When defining a TABLE in the DDL that enriches the original schema, CUD (Create, Update, Delete) operations are translated into a set of commands the data source can understand, particularly when the fields referenced in the commands are generated (i.e., they do not exist in the source).

Imagine we have a PostgreSQL instance with the following table:

CREATE TABLE itops.app_component (
	identifier varchar(36) NOT NULL,
	application_identifier varchar(255) NOT NULL,
	"name" varchar(255) NOT NULL,
	CONSTRAINT app_component_pkey PRIMARY KEY (identifier)
);
CREATE INDEX idx_app_component_search ON itops.app_component USING btree (name, application_identifier);

And we import it into Kubling as:

CREATE FOREIGN TABLE app_component
(
  -- matches with source 
  identifier string,
  application_identifier string,
  name string,
 
  -- extended fields
  ext_rnd string OPTIONS(call_func 'get_random<>'),
  ext_name string OPTIONS(call_func 'just_print_field<name>'),
  ext_combined string OPTIONS(call_func 'combine<identifier, name>'),
  n_identifier string NOT NULL OPTIONS(val_pk 'identifier+name' ),
  PRIMARY KEY(n_identifier),
  UNIQUE(identifier)        
) 
OPTIONS(updatable true, name_in_source 'itops.app_component');

Extended fields, as well as generated primary key (val_pk), are not pushed to the source since they exist only within Kubling's boundaries.

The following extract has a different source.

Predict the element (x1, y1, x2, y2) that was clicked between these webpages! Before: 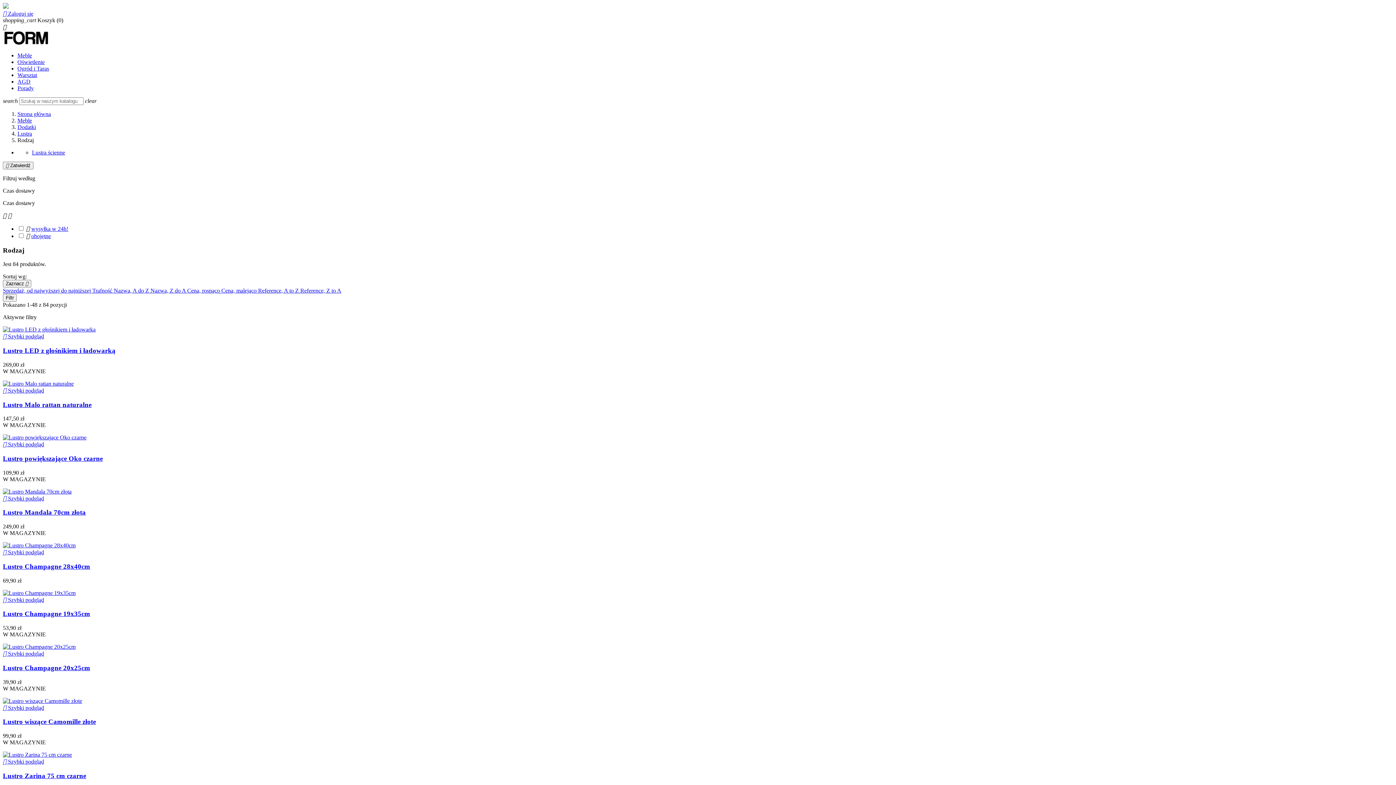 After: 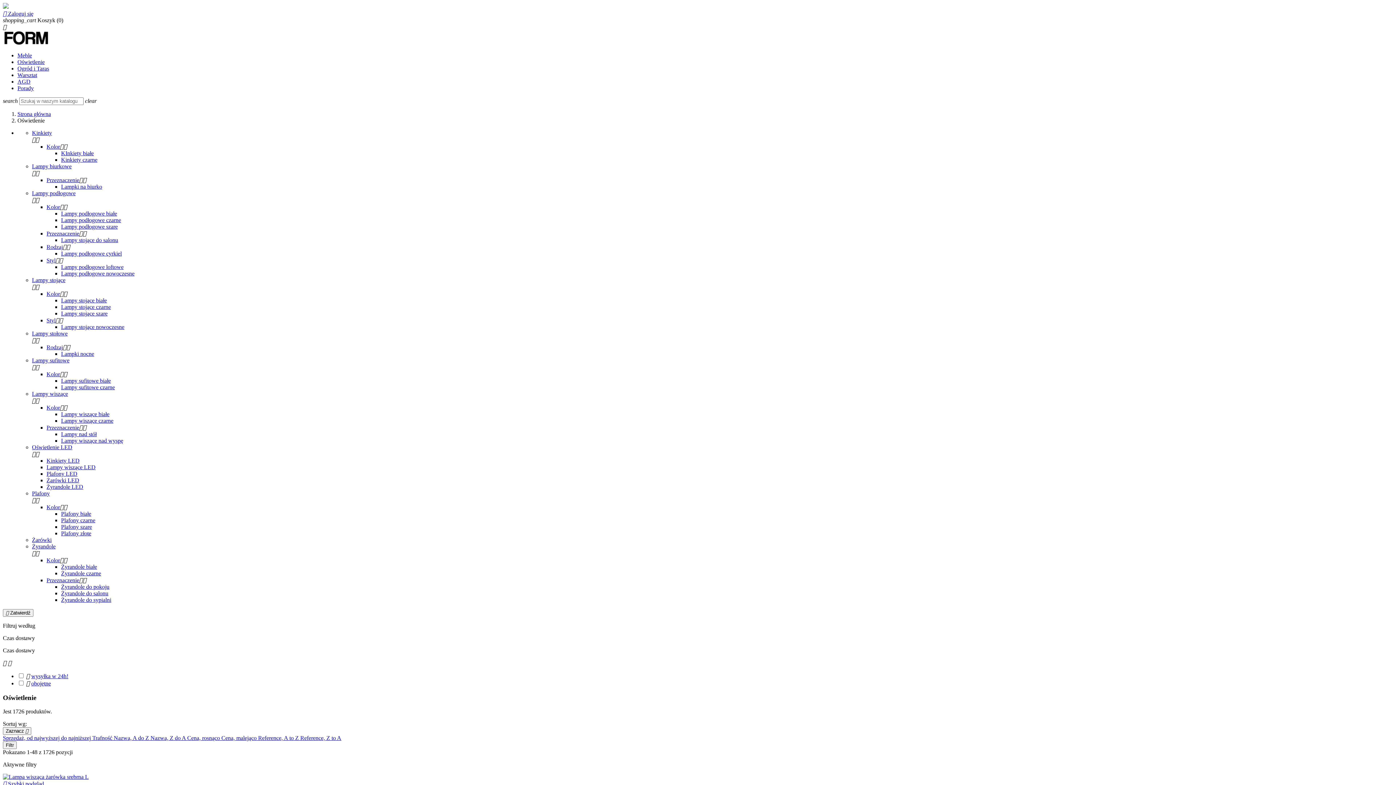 Action: label: Oświetlenie bbox: (17, 58, 44, 65)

However, they can still be used in the WHERE clause of UPDATE and DELETE operations. To identify the rows affected by these operations, the engine first fetches the rows matching the criteria (similar to a SELECT). It determines the appropriate strategy for this process as follows:

  • primary_key: Used when the TABLE defines a primary key (PK) and the PK does not contain any generated fields.
  • unique_key: Used when the TABLE defines a UNIQUE constraint and the fields involved do not include any generated fields.
  • brute_force: A fallback option used when neither of the above strategies is applicable. This requires either:
    • allowBruteForceOperations to be enabled at the Data Source level, or
    • allow_brute_force to be enabled at the TABLE level.

Defining a TABLE with the directive name_in_source is similar to naming the table using the full name. However, for the latter, when querying, you must enclose the name in quotes, like SELECT * FROM pg."itops.app_component".


Specific TABLE directives

Following directives work only in Database Data Sources

DirectiveTypeOptionsDescription
name_in_sourceStringAnyIndicates how the TABLE is named in the source, if it differs from Kubling's TABLE.
allow_brute_forceBooleanTrue/FalseOverrides the data source's decision to use brute force when the engine cannot find a way to identify affected rows in an UPDATE or DELETE.

Available Data Sources

PostgreSQL Data Source (POSTGRESQL)

A Database Data Source that translates and adapts queriers to POSTGRESQL.

Configuration

Uses the Standard DB Data Source Configuration.

Sample configuration in VDB file:

- name: "app_db"
  dataSourceType: "POSTGRESQL"
  config: "bundle:datasource/psql-datasource.yaml"
  translatorConfig: "bundle:translator/base-translator-config.yaml"
  schema:
    type: "PHYSICAL"
    properties:
      'importer.useFullSchemaName': 'false'
      'importer.useCatalogName': 'false'
      'importer.schemaName': 'public'

When no DDL is defined and there are importer properties, the engine automatically creates all the FOREIGN tables that match the import strategy.
In this specific sample all the TABLES of the schema PUBLIC will have a local Kubling TABLE.

MySQL Data Source (MYSQL)

Configuration is exactly the same as POSTGRESQL (above). Only difference is that dataSourceType must have the value MYSQL.